### What is being asked:
Nothing is to be left out: repeat every entry exactly as given.

Collection entries:
======

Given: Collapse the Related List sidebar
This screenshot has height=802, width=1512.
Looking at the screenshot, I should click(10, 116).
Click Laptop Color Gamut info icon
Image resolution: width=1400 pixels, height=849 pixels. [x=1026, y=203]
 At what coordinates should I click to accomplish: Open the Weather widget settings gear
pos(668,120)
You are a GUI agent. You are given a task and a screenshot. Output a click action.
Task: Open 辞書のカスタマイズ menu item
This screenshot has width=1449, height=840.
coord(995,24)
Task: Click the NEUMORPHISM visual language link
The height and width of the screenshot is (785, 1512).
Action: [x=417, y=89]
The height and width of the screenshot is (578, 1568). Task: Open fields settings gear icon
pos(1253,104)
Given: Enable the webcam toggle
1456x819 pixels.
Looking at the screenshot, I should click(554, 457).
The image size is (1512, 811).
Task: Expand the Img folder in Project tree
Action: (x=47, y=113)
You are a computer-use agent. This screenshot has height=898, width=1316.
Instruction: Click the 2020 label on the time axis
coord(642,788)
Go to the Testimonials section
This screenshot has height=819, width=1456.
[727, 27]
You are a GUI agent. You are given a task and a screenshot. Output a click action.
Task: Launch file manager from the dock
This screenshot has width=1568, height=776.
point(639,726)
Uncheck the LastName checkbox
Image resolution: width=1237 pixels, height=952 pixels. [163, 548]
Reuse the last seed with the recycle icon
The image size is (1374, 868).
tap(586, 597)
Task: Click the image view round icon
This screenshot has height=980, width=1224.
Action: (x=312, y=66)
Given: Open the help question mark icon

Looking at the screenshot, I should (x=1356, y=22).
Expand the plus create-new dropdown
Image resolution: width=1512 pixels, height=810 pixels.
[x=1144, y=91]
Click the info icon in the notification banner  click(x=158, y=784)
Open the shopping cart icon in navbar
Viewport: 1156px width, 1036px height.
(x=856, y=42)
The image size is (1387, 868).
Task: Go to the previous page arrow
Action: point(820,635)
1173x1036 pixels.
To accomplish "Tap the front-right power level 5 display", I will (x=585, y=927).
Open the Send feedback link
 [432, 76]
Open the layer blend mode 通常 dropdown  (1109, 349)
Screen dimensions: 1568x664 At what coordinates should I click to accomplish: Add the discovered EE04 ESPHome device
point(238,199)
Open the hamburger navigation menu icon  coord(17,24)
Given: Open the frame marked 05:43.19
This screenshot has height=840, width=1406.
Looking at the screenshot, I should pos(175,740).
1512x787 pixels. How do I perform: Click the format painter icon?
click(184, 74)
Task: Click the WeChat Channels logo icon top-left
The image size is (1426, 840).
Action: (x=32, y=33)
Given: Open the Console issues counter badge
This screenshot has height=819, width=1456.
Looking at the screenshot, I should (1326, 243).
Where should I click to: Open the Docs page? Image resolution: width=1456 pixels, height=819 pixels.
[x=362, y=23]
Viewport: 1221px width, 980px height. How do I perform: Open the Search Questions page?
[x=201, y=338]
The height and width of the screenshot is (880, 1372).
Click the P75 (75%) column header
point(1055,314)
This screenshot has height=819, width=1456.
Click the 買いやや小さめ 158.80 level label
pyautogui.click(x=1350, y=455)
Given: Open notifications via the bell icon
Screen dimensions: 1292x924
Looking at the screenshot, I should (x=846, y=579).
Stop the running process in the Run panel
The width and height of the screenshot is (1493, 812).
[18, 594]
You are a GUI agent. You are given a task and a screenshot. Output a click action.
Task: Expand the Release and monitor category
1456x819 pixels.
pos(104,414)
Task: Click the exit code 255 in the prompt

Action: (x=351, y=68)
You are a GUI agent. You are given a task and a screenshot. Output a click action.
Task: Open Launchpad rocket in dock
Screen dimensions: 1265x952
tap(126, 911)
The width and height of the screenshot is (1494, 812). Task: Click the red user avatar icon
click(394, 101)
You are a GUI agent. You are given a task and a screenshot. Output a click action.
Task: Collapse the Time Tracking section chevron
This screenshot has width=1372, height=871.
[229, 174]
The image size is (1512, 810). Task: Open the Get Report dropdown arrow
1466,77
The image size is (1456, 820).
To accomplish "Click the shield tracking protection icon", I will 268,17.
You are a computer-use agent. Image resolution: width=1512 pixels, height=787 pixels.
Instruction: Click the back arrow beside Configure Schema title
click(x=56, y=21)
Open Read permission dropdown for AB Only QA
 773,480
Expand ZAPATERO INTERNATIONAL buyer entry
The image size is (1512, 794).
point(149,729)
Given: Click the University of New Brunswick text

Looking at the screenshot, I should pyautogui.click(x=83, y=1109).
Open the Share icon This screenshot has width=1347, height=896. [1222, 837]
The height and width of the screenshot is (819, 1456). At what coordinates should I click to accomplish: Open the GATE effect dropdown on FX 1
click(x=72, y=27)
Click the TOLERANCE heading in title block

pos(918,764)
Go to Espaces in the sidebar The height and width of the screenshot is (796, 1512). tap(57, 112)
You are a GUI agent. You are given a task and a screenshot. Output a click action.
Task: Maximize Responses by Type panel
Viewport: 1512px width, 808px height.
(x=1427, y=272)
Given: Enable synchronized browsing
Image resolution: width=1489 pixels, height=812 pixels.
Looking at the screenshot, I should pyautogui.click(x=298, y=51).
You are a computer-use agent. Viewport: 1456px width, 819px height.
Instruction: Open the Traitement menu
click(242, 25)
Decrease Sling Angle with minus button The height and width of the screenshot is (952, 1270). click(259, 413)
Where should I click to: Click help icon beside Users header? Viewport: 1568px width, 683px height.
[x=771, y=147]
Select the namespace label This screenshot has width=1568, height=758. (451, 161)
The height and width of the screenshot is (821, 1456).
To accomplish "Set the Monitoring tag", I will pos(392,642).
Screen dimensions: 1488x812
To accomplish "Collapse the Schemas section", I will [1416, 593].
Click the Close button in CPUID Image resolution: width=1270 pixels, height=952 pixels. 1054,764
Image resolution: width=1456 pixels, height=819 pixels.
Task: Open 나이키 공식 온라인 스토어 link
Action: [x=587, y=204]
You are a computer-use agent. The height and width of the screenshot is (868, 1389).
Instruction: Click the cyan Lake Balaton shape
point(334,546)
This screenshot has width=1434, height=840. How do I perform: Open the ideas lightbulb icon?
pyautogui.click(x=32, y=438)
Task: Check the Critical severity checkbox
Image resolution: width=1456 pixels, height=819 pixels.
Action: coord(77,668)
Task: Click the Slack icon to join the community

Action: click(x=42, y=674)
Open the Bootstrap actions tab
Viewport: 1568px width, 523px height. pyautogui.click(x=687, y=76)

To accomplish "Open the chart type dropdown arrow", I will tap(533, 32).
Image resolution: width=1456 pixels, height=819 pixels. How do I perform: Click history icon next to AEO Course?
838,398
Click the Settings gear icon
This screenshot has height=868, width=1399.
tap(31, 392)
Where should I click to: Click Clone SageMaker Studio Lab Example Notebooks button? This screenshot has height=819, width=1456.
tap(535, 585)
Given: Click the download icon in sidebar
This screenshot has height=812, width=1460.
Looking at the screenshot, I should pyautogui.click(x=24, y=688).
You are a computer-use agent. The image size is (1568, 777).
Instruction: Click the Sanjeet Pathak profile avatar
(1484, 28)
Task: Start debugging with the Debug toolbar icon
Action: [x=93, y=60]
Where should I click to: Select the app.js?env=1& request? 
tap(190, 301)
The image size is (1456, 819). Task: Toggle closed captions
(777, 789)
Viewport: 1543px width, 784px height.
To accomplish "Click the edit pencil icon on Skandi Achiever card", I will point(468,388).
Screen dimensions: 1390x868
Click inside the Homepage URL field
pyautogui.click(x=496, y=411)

======

### Exercise answer:
Given: Collapse the Related List sidebar
This screenshot has height=802, width=1512.
Looking at the screenshot, I should click(10, 116).
Click Laptop Color Gamut info icon
Image resolution: width=1400 pixels, height=849 pixels. [x=1026, y=203]
 At what coordinates should I click to accomplish: Open the Weather widget settings gear
pos(668,120)
You are a GUI agent. You are given a task and a screenshot. Output a click action.
Task: Open 辞書のカスタマイズ menu item
This screenshot has width=1449, height=840.
coord(995,24)
Task: Click the NEUMORPHISM visual language link
The height and width of the screenshot is (785, 1512).
Action: [x=417, y=89]
The height and width of the screenshot is (578, 1568). Task: Open fields settings gear icon
pos(1253,104)
Given: Enable the webcam toggle
1456x819 pixels.
Looking at the screenshot, I should click(554, 457).
The image size is (1512, 811).
Task: Expand the Img folder in Project tree
Action: (x=47, y=113)
You are a computer-use agent. This screenshot has height=898, width=1316.
Instruction: Click the 2020 label on the time axis
coord(642,788)
Go to the Testimonials section
This screenshot has height=819, width=1456.
[727, 27]
You are a GUI agent. You are given a task and a screenshot. Output a click action.
Task: Launch file manager from the dock
This screenshot has width=1568, height=776.
point(639,726)
Uncheck the LastName checkbox
Image resolution: width=1237 pixels, height=952 pixels. [163, 548]
Reuse the last seed with the recycle icon
The image size is (1374, 868).
tap(586, 597)
Task: Click the image view round icon
This screenshot has height=980, width=1224.
Action: (x=312, y=66)
Given: Open the help question mark icon

Looking at the screenshot, I should (x=1356, y=22).
Expand the plus create-new dropdown
Image resolution: width=1512 pixels, height=810 pixels.
[x=1144, y=91]
Click the info icon in the notification banner  click(x=158, y=784)
Open the shopping cart icon in navbar
Viewport: 1156px width, 1036px height.
(x=856, y=42)
The image size is (1387, 868).
Task: Go to the previous page arrow
Action: point(820,635)
1173x1036 pixels.
To accomplish "Tap the front-right power level 5 display", I will (x=585, y=927).
Open the Send feedback link
 [432, 76]
Open the layer blend mode 通常 dropdown  (1109, 349)
Screen dimensions: 1568x664 At what coordinates should I click to accomplish: Add the discovered EE04 ESPHome device
point(238,199)
Open the hamburger navigation menu icon  coord(17,24)
Given: Open the frame marked 05:43.19
This screenshot has height=840, width=1406.
Looking at the screenshot, I should pos(175,740).
1512x787 pixels. How do I perform: Click the format painter icon?
click(184, 74)
Task: Click the WeChat Channels logo icon top-left
The image size is (1426, 840).
Action: (x=32, y=33)
Given: Open the Console issues counter badge
This screenshot has height=819, width=1456.
Looking at the screenshot, I should (1326, 243).
Where should I click to: Open the Docs page? Image resolution: width=1456 pixels, height=819 pixels.
[x=362, y=23]
Viewport: 1221px width, 980px height. How do I perform: Open the Search Questions page?
[x=201, y=338]
The height and width of the screenshot is (880, 1372).
Click the P75 (75%) column header
point(1055,314)
This screenshot has height=819, width=1456.
Click the 買いやや小さめ 158.80 level label
pyautogui.click(x=1350, y=455)
Given: Open notifications via the bell icon
Screen dimensions: 1292x924
Looking at the screenshot, I should (x=846, y=579).
Stop the running process in the Run panel
The width and height of the screenshot is (1493, 812).
[18, 594]
You are a GUI agent. You are given a task and a screenshot. Output a click action.
Task: Expand the Release and monitor category
1456x819 pixels.
pos(104,414)
Task: Click the exit code 255 in the prompt

Action: (x=351, y=68)
You are a GUI agent. You are given a task and a screenshot. Output a click action.
Task: Open Launchpad rocket in dock
Screen dimensions: 1265x952
tap(126, 911)
The width and height of the screenshot is (1494, 812). Task: Click the red user avatar icon
click(394, 101)
You are a GUI agent. You are given a task and a screenshot. Output a click action.
Task: Collapse the Time Tracking section chevron
This screenshot has width=1372, height=871.
[229, 174]
The image size is (1512, 810). Task: Open the Get Report dropdown arrow
1466,77
The image size is (1456, 820).
To accomplish "Click the shield tracking protection icon", I will 268,17.
You are a computer-use agent. Image resolution: width=1512 pixels, height=787 pixels.
Instruction: Click the back arrow beside Configure Schema title
click(x=56, y=21)
Open Read permission dropdown for AB Only QA
 773,480
Expand ZAPATERO INTERNATIONAL buyer entry
The image size is (1512, 794).
point(149,729)
Given: Click the University of New Brunswick text

Looking at the screenshot, I should pyautogui.click(x=83, y=1109).
Open the Share icon This screenshot has width=1347, height=896. [1222, 837]
The height and width of the screenshot is (819, 1456). At what coordinates should I click to accomplish: Open the GATE effect dropdown on FX 1
click(x=72, y=27)
Click the TOLERANCE heading in title block

pos(918,764)
Go to Espaces in the sidebar The height and width of the screenshot is (796, 1512). tap(57, 112)
You are a GUI agent. You are given a task and a screenshot. Output a click action.
Task: Maximize Responses by Type panel
Viewport: 1512px width, 808px height.
(x=1427, y=272)
Given: Enable synchronized browsing
Image resolution: width=1489 pixels, height=812 pixels.
Looking at the screenshot, I should pyautogui.click(x=298, y=51).
You are a computer-use agent. Viewport: 1456px width, 819px height.
Instruction: Open the Traitement menu
click(242, 25)
Decrease Sling Angle with minus button The height and width of the screenshot is (952, 1270). click(259, 413)
Where should I click to: Click help icon beside Users header? Viewport: 1568px width, 683px height.
[x=771, y=147]
Select the namespace label This screenshot has width=1568, height=758. (451, 161)
The height and width of the screenshot is (821, 1456).
To accomplish "Set the Monitoring tag", I will pos(392,642).
Screen dimensions: 1488x812
To accomplish "Collapse the Schemas section", I will [1416, 593].
Click the Close button in CPUID Image resolution: width=1270 pixels, height=952 pixels. 1054,764
Image resolution: width=1456 pixels, height=819 pixels.
Task: Open 나이키 공식 온라인 스토어 link
Action: [x=587, y=204]
You are a computer-use agent. The height and width of the screenshot is (868, 1389).
Instruction: Click the cyan Lake Balaton shape
point(334,546)
This screenshot has width=1434, height=840. How do I perform: Open the ideas lightbulb icon?
pyautogui.click(x=32, y=438)
Task: Check the Critical severity checkbox
Image resolution: width=1456 pixels, height=819 pixels.
Action: coord(77,668)
Task: Click the Slack icon to join the community

Action: click(x=42, y=674)
Open the Bootstrap actions tab
Viewport: 1568px width, 523px height. pyautogui.click(x=687, y=76)

To accomplish "Open the chart type dropdown arrow", I will tap(533, 32).
Image resolution: width=1456 pixels, height=819 pixels. How do I perform: Click history icon next to AEO Course?
838,398
Click the Settings gear icon
This screenshot has height=868, width=1399.
tap(31, 392)
Where should I click to: Click Clone SageMaker Studio Lab Example Notebooks button? This screenshot has height=819, width=1456.
tap(535, 585)
Given: Click the download icon in sidebar
This screenshot has height=812, width=1460.
Looking at the screenshot, I should pyautogui.click(x=24, y=688).
You are a computer-use agent. The image size is (1568, 777).
Instruction: Click the Sanjeet Pathak profile avatar
(1484, 28)
Task: Start debugging with the Debug toolbar icon
Action: [x=93, y=60]
Where should I click to: Select the app.js?env=1& request? 
tap(190, 301)
The image size is (1456, 819). Task: Toggle closed captions
(777, 789)
Viewport: 1543px width, 784px height.
To accomplish "Click the edit pencil icon on Skandi Achiever card", I will point(468,388).
Screen dimensions: 1390x868
Click inside the Homepage URL field
pyautogui.click(x=496, y=411)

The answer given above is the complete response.